Also ich fand das Flair cool.
Aber eine Game in einer Spielhalle zu spielen oder zu Hause kann man doch eh nicht vergleichen. Da spielte einer und die restlichen Kumpels standen daneben und feuerten an. Grade letztens in nem Pub Galaga gespielt.
Der Hammer
Eben WEIL man was nachwerfen muss, kommt nochmals Spannung auf.
Aber ist wohl Ansichtssache.
Mit Onlive wird ein neuer Spielertyp geboren.
Der Ökogamer
Denn :
Egal, wo gerechnet wird: bei den Onlive Servern oder bei dir zuhause: Für Crysis muß die Rechenpower X zur Verfügung gestellt werden.
Allerdings kommt beim Onlive eben noch hinzu, daß eben diese Rechenleistung auch noch bis zu dir nach Hause durch die Leitung geschoiben werden muß.
Sprich:
Ohne OnLive = 1 Crysis Rechenpower Einheit
Mit OnLive = Crysis Rechenpowereinheit + eine Datenübertragungseinheit
=> Mit OnLive wird mehr Energie verbraten als mit einem lokal installierten Spiel.
Ich dachte da mehr an Kurzzeitspieler ala "nur in den Semesterferien oder im Winter" oder "Für Spiel XY meld ich mich mal zwei Monate an"
Aber du hast natürlich recht, durch die fortlaufende Grundgebühr ist man da schnell in ähnlichen Preisdimensionen.

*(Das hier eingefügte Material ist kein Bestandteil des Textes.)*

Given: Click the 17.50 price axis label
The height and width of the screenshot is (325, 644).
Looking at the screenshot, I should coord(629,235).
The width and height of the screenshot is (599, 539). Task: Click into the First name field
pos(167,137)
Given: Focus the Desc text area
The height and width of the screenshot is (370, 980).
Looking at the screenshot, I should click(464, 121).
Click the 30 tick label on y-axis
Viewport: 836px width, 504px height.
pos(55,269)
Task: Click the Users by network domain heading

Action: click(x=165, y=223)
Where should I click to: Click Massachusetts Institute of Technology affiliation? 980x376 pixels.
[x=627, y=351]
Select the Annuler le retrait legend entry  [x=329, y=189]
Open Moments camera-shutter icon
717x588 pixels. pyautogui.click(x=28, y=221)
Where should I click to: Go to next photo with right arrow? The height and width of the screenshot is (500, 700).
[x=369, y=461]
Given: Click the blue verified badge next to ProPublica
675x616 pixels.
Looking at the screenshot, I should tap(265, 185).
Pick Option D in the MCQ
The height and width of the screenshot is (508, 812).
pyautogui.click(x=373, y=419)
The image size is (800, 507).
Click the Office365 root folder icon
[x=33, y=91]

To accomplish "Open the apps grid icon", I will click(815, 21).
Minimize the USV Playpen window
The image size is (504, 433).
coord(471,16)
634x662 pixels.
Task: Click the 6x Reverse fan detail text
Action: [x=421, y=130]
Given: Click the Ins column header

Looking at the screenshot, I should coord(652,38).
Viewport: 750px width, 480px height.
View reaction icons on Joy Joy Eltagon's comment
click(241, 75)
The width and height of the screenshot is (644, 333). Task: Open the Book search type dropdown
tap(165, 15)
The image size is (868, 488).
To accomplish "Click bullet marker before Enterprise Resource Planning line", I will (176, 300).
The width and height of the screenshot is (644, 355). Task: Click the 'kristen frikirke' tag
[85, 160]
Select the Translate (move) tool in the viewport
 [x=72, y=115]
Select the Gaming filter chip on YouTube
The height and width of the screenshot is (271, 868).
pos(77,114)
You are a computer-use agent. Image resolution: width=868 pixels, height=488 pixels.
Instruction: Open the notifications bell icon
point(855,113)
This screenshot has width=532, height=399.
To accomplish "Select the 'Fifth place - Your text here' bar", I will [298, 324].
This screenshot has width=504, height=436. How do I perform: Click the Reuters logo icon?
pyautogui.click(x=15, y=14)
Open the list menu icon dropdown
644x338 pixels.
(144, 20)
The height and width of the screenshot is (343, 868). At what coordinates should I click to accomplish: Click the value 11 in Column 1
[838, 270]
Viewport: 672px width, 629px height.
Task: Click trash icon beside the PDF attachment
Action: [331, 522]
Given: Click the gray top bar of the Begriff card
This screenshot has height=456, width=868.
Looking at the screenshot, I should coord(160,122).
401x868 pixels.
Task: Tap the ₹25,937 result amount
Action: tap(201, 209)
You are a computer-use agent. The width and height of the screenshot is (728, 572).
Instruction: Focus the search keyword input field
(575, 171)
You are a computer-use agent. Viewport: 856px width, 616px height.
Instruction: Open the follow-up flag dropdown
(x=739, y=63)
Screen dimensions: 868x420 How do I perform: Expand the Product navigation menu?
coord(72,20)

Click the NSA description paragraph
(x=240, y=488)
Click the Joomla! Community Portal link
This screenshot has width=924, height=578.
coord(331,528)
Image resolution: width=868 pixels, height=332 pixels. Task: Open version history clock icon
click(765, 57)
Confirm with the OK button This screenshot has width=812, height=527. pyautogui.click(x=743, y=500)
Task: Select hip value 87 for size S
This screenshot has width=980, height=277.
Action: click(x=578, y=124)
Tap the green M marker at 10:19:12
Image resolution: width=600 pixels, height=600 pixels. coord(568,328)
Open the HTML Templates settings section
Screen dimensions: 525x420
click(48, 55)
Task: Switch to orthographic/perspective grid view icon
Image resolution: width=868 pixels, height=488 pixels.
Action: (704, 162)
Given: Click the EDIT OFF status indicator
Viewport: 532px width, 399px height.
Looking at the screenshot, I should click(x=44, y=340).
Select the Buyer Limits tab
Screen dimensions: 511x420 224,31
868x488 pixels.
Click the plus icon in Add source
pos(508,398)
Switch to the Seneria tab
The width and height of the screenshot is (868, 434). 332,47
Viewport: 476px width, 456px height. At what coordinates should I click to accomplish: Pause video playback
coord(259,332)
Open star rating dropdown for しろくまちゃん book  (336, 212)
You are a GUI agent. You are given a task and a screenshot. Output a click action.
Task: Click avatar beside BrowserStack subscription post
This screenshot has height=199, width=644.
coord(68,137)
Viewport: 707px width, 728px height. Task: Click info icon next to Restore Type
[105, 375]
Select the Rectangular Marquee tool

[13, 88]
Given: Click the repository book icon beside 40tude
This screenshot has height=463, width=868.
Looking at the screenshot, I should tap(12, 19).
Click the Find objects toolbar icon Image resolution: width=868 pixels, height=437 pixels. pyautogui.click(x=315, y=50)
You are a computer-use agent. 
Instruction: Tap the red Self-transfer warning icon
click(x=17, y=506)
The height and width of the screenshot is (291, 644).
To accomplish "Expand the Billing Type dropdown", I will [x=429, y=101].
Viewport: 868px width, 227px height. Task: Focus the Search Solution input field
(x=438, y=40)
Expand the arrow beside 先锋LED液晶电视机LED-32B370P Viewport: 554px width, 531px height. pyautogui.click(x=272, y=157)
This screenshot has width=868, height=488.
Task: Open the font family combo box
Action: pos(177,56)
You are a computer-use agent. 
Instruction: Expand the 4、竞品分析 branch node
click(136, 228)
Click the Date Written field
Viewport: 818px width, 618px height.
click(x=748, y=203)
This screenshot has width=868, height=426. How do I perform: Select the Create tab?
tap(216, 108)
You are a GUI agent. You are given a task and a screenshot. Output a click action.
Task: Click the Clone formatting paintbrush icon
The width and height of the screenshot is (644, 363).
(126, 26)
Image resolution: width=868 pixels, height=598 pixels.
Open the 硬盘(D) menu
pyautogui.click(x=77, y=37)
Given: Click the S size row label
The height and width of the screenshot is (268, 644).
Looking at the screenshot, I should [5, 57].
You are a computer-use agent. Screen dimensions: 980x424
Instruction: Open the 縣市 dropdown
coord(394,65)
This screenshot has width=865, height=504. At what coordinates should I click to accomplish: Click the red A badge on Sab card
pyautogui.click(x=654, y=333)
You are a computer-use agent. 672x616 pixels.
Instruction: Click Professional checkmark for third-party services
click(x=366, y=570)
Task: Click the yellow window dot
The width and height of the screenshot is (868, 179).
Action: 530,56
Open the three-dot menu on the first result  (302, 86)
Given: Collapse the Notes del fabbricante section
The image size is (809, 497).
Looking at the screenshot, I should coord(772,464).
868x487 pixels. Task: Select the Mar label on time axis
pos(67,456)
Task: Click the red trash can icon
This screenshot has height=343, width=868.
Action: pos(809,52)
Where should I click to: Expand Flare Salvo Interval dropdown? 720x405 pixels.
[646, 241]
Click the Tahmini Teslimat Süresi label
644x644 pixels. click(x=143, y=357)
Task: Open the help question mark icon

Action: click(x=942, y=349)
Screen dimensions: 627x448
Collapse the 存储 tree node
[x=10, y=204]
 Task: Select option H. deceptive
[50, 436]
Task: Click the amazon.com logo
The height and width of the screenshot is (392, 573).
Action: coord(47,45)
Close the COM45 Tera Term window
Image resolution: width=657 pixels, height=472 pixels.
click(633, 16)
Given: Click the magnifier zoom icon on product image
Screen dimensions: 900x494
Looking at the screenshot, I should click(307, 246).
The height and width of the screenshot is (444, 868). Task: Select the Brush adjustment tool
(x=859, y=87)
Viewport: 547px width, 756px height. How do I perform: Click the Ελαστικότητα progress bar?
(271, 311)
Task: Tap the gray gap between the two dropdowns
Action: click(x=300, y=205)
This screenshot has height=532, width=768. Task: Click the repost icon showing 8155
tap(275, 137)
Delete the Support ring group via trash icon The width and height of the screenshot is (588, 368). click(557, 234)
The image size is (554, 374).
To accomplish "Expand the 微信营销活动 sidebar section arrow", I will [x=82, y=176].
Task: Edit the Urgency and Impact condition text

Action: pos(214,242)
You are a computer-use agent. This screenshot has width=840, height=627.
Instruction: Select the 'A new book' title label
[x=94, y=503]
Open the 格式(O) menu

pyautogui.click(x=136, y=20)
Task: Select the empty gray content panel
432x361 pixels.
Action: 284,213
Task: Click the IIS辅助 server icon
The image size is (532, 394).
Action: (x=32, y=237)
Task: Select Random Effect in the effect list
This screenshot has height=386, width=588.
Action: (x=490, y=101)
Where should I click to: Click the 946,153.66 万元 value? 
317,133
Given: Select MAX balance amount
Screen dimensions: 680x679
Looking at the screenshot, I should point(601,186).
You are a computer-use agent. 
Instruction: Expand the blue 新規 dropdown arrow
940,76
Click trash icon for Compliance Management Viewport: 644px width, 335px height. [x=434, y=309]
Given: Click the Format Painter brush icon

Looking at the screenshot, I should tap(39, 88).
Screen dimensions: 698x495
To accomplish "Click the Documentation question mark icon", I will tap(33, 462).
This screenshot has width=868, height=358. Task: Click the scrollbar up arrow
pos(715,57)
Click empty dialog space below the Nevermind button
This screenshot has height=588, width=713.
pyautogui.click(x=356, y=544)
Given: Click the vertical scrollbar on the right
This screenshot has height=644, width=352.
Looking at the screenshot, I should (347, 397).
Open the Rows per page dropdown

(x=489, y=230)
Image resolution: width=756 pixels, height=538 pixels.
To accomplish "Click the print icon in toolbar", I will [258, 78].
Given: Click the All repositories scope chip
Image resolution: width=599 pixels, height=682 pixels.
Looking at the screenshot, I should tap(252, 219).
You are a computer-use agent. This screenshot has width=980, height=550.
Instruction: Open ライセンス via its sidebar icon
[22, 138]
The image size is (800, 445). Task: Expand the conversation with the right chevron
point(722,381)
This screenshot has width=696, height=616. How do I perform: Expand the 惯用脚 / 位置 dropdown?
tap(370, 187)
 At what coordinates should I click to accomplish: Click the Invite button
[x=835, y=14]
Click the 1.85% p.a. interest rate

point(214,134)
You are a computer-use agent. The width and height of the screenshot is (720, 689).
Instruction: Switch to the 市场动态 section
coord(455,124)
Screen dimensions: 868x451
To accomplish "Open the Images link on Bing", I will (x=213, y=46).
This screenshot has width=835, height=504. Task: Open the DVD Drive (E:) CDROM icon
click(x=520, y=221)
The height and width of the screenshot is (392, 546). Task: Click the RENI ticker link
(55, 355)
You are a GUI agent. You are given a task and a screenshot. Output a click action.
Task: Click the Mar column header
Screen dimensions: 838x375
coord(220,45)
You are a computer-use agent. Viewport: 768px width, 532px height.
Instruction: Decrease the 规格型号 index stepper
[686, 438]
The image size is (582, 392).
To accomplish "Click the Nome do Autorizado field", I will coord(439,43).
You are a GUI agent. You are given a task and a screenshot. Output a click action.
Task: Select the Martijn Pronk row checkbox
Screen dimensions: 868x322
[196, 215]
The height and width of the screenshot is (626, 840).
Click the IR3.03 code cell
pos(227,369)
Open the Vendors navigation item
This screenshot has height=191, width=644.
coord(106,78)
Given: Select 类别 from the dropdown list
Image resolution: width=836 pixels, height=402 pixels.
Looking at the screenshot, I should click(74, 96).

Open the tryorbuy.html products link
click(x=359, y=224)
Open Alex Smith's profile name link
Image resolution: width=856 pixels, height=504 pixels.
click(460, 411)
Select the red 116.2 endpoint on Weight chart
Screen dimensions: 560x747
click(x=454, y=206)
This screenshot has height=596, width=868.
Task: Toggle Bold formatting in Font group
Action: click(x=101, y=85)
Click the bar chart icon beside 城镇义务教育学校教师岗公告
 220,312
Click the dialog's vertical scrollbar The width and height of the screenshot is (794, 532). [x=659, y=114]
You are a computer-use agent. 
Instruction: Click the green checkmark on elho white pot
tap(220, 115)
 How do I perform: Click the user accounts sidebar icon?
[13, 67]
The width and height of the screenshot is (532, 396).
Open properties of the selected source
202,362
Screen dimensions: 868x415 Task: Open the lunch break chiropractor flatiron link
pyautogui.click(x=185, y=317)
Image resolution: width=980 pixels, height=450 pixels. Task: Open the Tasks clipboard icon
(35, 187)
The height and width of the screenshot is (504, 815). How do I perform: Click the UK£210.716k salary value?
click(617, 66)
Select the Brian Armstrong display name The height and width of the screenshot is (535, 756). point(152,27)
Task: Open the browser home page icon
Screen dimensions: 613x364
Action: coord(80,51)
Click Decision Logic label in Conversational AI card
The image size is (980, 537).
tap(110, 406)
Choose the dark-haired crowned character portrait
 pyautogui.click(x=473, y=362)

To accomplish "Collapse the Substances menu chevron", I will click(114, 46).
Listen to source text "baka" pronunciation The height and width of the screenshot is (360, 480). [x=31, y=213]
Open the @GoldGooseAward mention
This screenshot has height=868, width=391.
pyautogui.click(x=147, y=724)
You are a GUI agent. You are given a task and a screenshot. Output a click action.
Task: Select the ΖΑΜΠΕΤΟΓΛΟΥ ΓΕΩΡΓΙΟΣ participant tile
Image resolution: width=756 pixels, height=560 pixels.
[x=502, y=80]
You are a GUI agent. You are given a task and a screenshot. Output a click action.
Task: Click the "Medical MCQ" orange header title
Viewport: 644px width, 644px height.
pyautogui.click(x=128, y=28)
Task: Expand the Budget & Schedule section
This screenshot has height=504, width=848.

Mich erinnert das ganze System an die Spielhallen in den 80ern. Nichts gehört mir. Weder die Hardware noch das Spiel und immer wenn ich spielen will, muss ich 'ne Münze einwerfen. Sorry, aber da geht bei mir jegliches Flair verloren. Ich war schon früher nie in Spielhallen, weil ich das Geschäftsmodell doof fand.
Da hast du vollkommen recht und deswegen und wegen zahlreicher anderer Gründe würde ich Onlive in absehbarer Zukunft auch nicht nutzen.
ABER es hat seine Vorteile und angenehmen Seiten und ich denke es GIBT eine Zielgruppe, die in Zukunft wachsen wird, die solche Dienste nutzen. Die Zahl der HighEnd PCs wächst ja nicht gerade. Notebooks und allgemein tragbare Geräte sind doch stark im Kommen bzw schon längst zahlenmäßig überlegen. Und gerade solche leistungsschwachen Geräte profitieren doch davon. Wählen zwischen Uni-Notebook oder Spielerechner? Gibts dann nicht mehr ....
Ich garantiere dir, dass du mit OnLive keinen Cent gegenüber einem PC oder einer Konsole sparen wirst. Alleine durch die Grundgebühr hast du in einem Jahr das ausgegeben, was eine XBox360 kostet und dabei musst du dir mal vor Augen halten, was du nach einem Jahr besitzt?! Richtig: NICHTS.
Das Märchen dass die geringeren Vertriebskosten dem Konsumenten zugute kommen, sollte doch spätestens seit Steam und den dort veranschlagten Preisen (die grundsätzlich der UVP im Laden entsprechen) klar sein.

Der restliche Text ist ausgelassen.